Uit een dossier met de besluiten van de geërfden van Westbroek uit de jaren 1651, 1660, 1682-1753 kan men een goed beeld te krijgen van de kwesties die het dorp bezig hielden. (Utrechts Archief, 216 Domkapittel te Utrecht, nr. 3782). Zo’n kwestie was het herstel van de vervallen kerktoren in 1723, waardoor de kerktoren zijn lantaarn verloor en een eenvoudig kapje kreeg. [Links: Utrechts Archief,  cat. nr. 200495, rechts nr. 15283].

 

Een lantaarn of een goedkope kap?

De geërfden waren de bezitters van vastgoed van de dorpen Westbroek en Achttienhoven. Zij draaiden samen met de eigenaar van de kerk, de diaconie, op voor de kosten ervan. Tot die kosten hoorde ook het herstel van de vervallen kerktoren in 1723, een dure zaak voor de de jaren daarvoor door de veepest getroffen Westbroekers. Ter discussie stond het behoud van de lantaarn op de toren of het aanbrengen van een goedkoper kapje. De tekst hieronder verklaart waarom de kerktoren van na 1723 er anders uitzag dan voor dat jaar.

------

▶ TAKEN EN OEFENINGEN:
**A.** Bewerk de paginatekst tussen "Uit een dossier" en "een goedkope kap?", beide grenzen inbegrepen: neem dat deel over en vervang daarin "kerktoren" door "klokkentoren".
**B.** Stemmen de volgende beweringen overeen met de paginatekst? (i) De kerktoren werd in 1723 hersteld. (ii) De geërfden droegen de kosten van de kerk zonder anderen. (iii) Na het herstel behield de toren zijn lantaarn. Antwoord per bewering met ja of nee en citeer de beslissende woorden letterlijk.

▶ AANGELEVERD MATERIAAL:
------

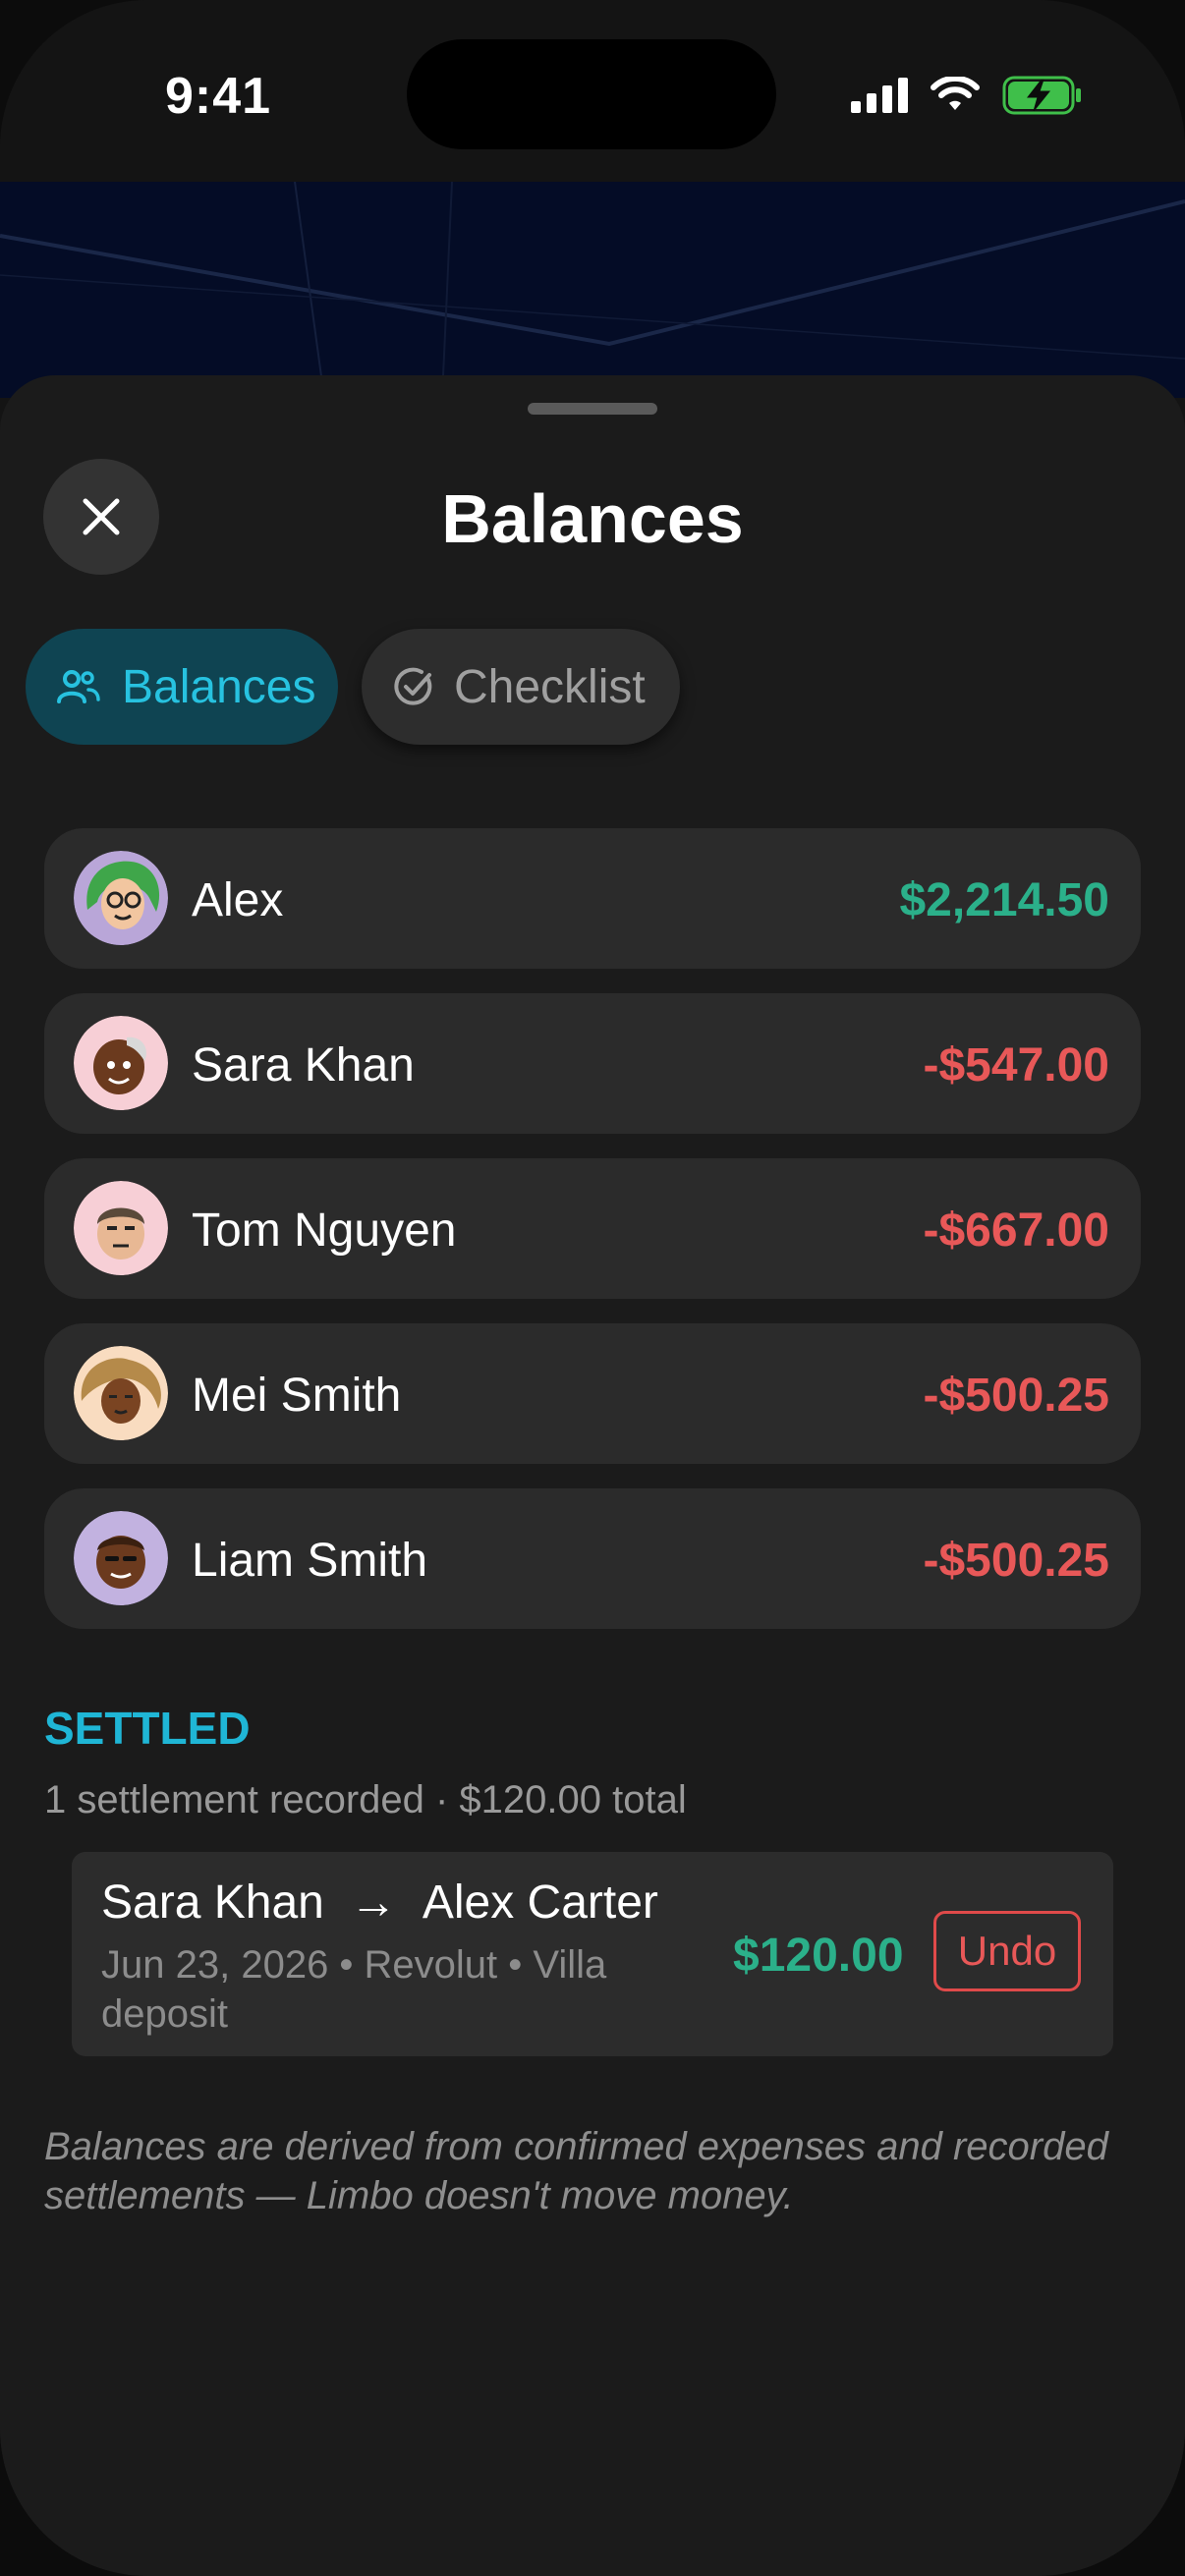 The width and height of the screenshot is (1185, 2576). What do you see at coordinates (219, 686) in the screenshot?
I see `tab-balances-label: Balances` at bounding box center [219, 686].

------

▶ ANTWOORDEN:
**A.**
Uit een dossier met de besluiten van de geërfden van Westbroek uit de jaren 1651, 1660, 1682-1753 kan men een goed beeld te krijgen van de kwesties die het dorp bezig hielden. (Utrechts Archief, 216 Domkapittel te Utrecht, nr. 3782). Zo’n kwestie was het herstel van de vervallen klokkentoren in 1723, waardoor de klokkentoren zijn lantaarn verloor en een eenvoudig kapje kreeg. [Links: Utrechts Archief,  cat. nr. 200495, rechts nr. 15283].

 

Een lantaarn of een goedkope kap?

**B.**
(i) Ja: "het herstel van de vervallen kerktoren in 1723".
(ii) Nee: "Zij draaiden samen met de eigenaar van de kerk, de diaconie, op voor de kosten ervan."
(iii) Nee: "waardoor de kerktoren zijn lantaarn verloor en een eenvoudig kapje kreeg".